*Texte source*
>>>>

Publié le par Jean-Yves Alt

Lesley Blanch rapporte les faits ci-dessous dans son Pierre Loti : étonnante et somptueuse biographie qui révèle (ou précise) beaucoup de choses sur le plus célèbre et méconnu de nos écrivains « exotiques ».

Samuel, l'ami macédonien très cher que Pierre Loti rencontra en Turquie et qu'il dépeint dans « Aziyadé », prit très mal les amours fameuses (et plus ou moins fictives) de l'écrivain avec la belle Turque, visitée par lui à l'insu de son époux.

Samuel, une nuit, l'a pourtant conduit vers celle-ci, rongeant son frein, et Loti écrit dans son journal : « Quand nous fûmes de nouveau seuls dans notre barque, il vint s'asseoir près de moi. Il m'attira sur sa poitrine et appuya ma tête sur la sienne ; c'est ainsi qu'il restait chaque nuit, immobile et heureux... A force de tendresse, d'humilité, de charme insinuant, de persistance, il avait obtenu de moi cet étrange salaire de son dévouement sans limite. »

<<<<

*Données fournies*
>>>>

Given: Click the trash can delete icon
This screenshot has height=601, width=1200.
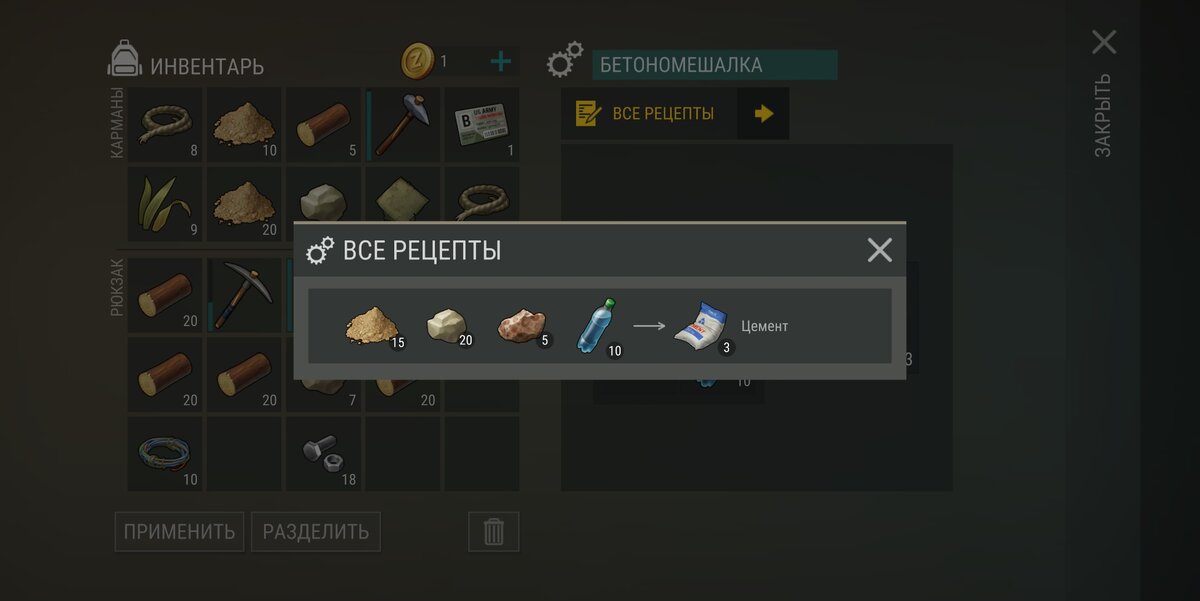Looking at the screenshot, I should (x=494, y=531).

<<<<
>>>>

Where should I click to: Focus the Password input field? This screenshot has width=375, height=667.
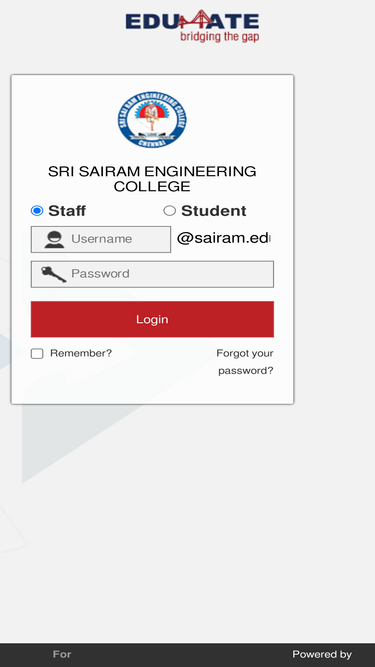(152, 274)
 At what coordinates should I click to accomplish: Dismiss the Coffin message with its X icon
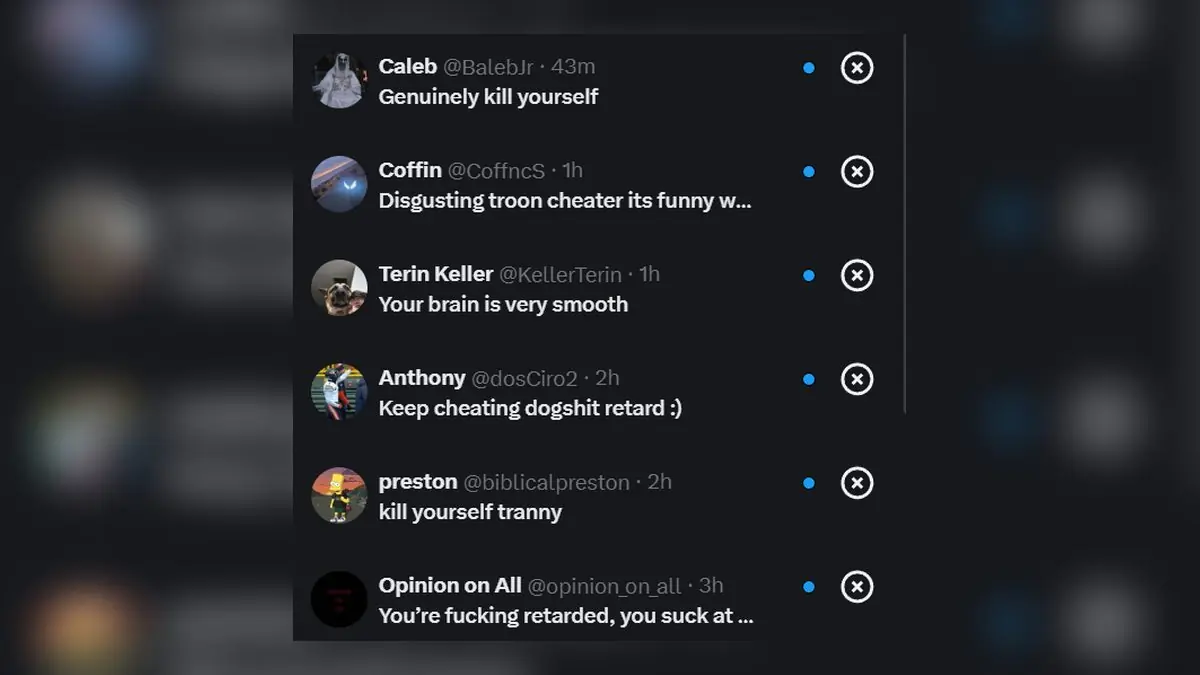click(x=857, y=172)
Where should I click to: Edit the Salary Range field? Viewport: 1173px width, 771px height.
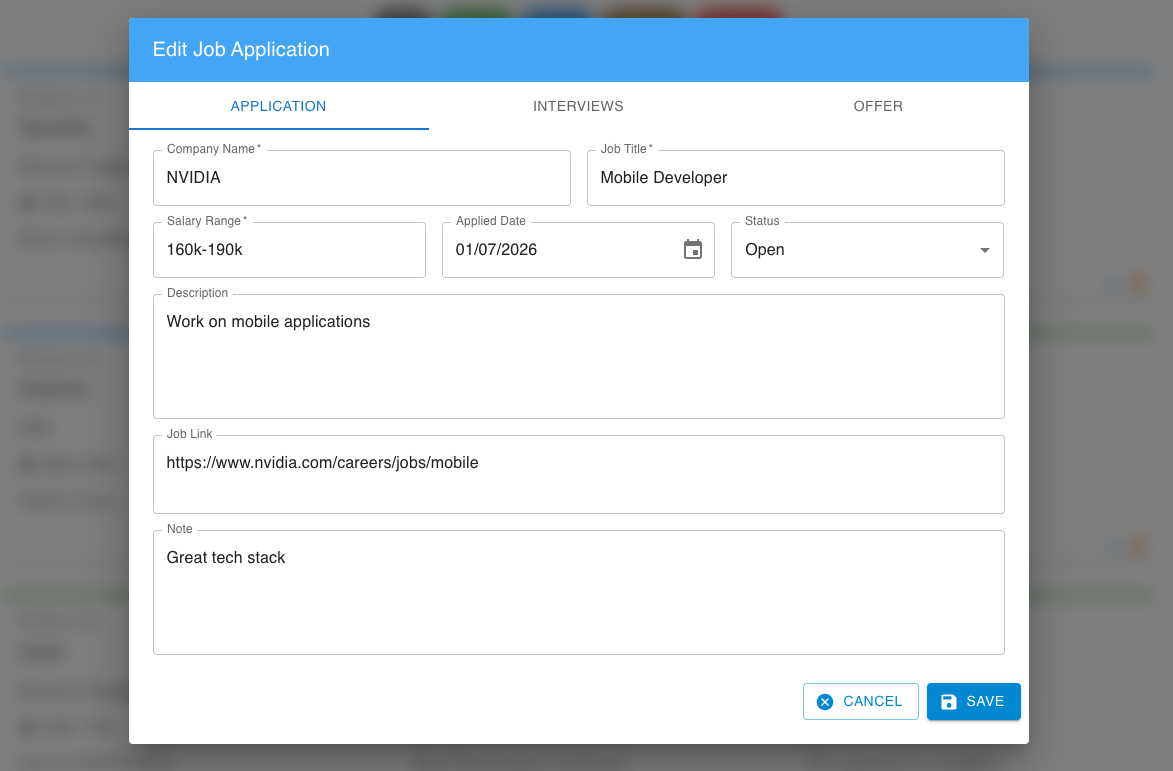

<<<<

*Consignes*
1 > Répondez brièvement à ces questions sur le texte sur Pierre Loti :
(a) Quel titre porte l'ouvrage de Lesley Blanch ?
(b) Dans quel pays Loti rencontra-t-il Samuel ?
(c) Où Samuel et Loti se retrouvèrent-ils seuls cette nuit-là ?
2 > Poursuivez le texte sur Pierre Loti au-delà de sa dernière phrase.
Les données n'ont aucun lien avec le texte sur Pierre Loti.

*Réponses numérotées*
1 >
(a) Pierre Loti.
(b) En Turquie.
(c) Dans leur barque.

2 >
D'autre part, Pierre Loti dépeint ainsi Samuel : « Sa tête était d'une beauté antique : le sommeil lui avait imposé une expression tranquille, chaste et sévère. J'oubliais Hakidié (véritable nom d’Aziyadé) en pensant à l'étrange lien qui m'unissait à cet homme [...] Ce charme que je puis exercer sur un homme me plonge dans des pensées pleines de trouble, de vague inquiétude et d'horreur mystérieuse. Samuel ouvrit tout grands ses yeux et me reçut dans ses bras et, avec une étreinte irréfléchie du réveil, appuya ses lèvres sur les miennes... "C'est toi, Effendi... Je t'aime". »

Tout ceci se passant dans un Constantinople dont il écrit : « Le péché de Sodome fleurit dans cette vieille ville d'Orient... Mais je ne puis pas repousser les humbles qui m'aiment quand il ne m'en coûte rien de leur éviter ce genre de peine, le plus dur de tous. »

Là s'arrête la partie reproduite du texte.